History is a crucial element of identity everywhere and is constantly invoked as an influential argument in discussions on social and political issues. The more global the world becomes, the greater is the risk of canonizing the past in a limited "national" (or similar) perspective. It is the task of academic research to point out the critical nature of historical knowledge. The best way to do that is to rethink the basics of our historical understanding. The critical point in today's Europe is (still) the dominance of two paradigms we aim to break: national history and history of modernization.
The subject of the study is the history of Finland from the late middle ages (1400) to present day (2000) or more precisely: what is the history of Finland. For us it is a history of an imagined nation, a critical approach to long a process, formations, interactions, structures, communities and identities, which later become known as the history of Finland. An analytical model for the research - and for the organization of the CoE - is to divide "historical reality" into six structures: environment, population, economy, institutions, communities, and world-views. These structures are seen as spheres of interactions, which overlap each other and which themselves are outcomes of individual and group actions. The method of the research teams may be called history of society. The analytical framework is the concept of society, or the construction of society. The history of society aims to write the structural history of power, everyday life and perceptions, or in other words: history of institutions, intentions and identities.

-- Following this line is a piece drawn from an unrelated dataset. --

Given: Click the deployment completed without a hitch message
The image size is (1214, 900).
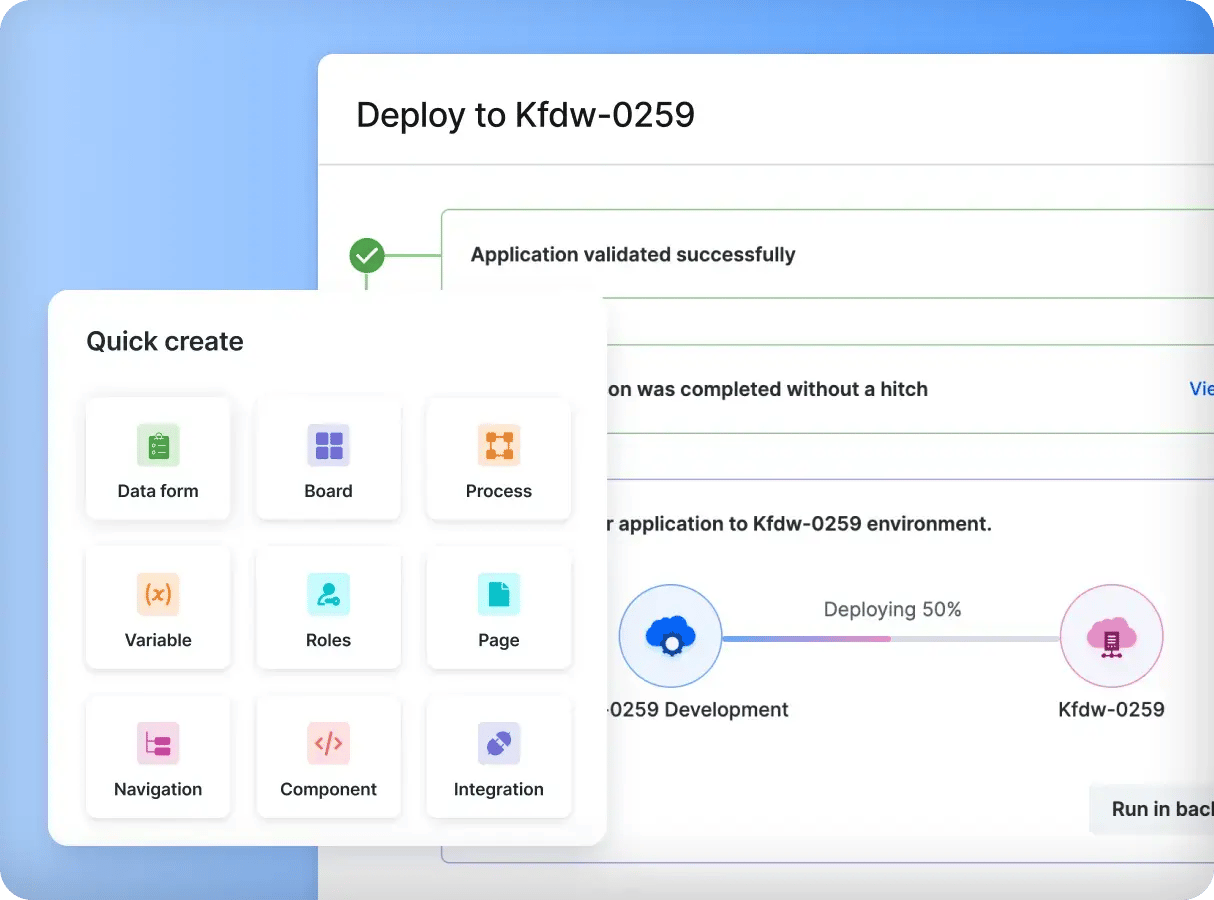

From a historiographic point of view the major result will be a new reconstruction of the factors which created "Finland" as a Northern society and later as a modernizing nation state. The image of Finland as a distant and homogeneous periphery with a unique identity will certainly be broken. Instead there will be a story of a complex "global" development, and another story about how the history of Finland was invented. The added value for international historical research will be a good "case study" of a topic which is relevant and crucial everywhere. For Finnish research - and identity - it is important to see our history in a theoretically rewarding comparative perspective.